How to cite this URL:
Wani AA. Commentary: Epithelioid hemangioma of spine. Neurol India [serial online] 2015 [cited 2023 Dec 10];63:611-2. Available from:


Angiolymphoid hyperplasia with eosinophilia was a name given to a rare endothelial cell tumor which the World Health Organization later on designated as epithelioid hemangioma (EH). [1],[2] The authors have drawn attention to an entity, which is relatively unheard of in neurosurgical practice. I would like to emphasize the differential diagnosis of EH about which the description provided in the manuscript is not adequate. [3] One has to differentiate EH from a conventional vertebral hemangioma (VH), an epithelioid hemangioendothelioma (EHE), and an angiosarcoma (AS).

Radiologically, the difference is not clear except that increasing bone destruction and soft tissue involvement is found as one moves down the spectrum from VH to EH to EHE to AS. Although some other differences are mentioned in the literature, they are not widely accepted.

In the absence of diagnostic and radiologically differentiating signs, it is histopathology supplemented with immunohistochemistry, that differentiates the entitites. VH may be of capillary or cavernous type. The cavernous type comprises multiple, large, thin-walled vascular spaces lined by flat endothelial cells. The capillary type is composed of numerous capillary channels lined by plump uniform endothelial cells and separated by a reactive fibrous tissue. The adipose tissue is variable in amount. [3]

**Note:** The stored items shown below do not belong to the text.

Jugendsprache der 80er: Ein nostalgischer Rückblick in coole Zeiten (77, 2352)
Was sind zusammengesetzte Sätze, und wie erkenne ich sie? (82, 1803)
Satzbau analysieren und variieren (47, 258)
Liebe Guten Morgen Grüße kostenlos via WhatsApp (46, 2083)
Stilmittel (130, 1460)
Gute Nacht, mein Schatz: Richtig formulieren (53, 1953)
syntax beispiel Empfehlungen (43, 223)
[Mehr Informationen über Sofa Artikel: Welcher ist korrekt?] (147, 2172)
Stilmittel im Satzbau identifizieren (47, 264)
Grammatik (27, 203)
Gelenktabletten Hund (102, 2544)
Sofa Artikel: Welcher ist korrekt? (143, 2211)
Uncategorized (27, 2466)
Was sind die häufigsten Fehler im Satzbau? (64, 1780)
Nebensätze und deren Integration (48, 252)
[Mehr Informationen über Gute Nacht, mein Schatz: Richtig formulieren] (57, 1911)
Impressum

In EH, the vascular structures are lined by a single layer of plump, epithelioid endothelial cells with abundant eosinophilic cytoplasm in a loose, paucicellular collagenized background. Rarely mitoses are seen, there is only mild cellular atypia, and they stain positive for CD31 and CD 34. [4]

In EHE, the epithelioid endothelial cells form nests or cords and lie in the loose hyalinized stroma. They have abundant eosinophilic cytoplasm and often have intracytoplasmic vacuoles. Unlike normal endothelial cells, they have abundant intermediate filaments and stain for vimentin and often to cytokeratin as well. In AS, sheets of cells with irregular vascular channels and plenty of atypia and pleomorphism are seen. The degree of vascularity is much more than seen in EH and EHE. Foci of necrosis are typical of AS. [5],[6],[7],[8]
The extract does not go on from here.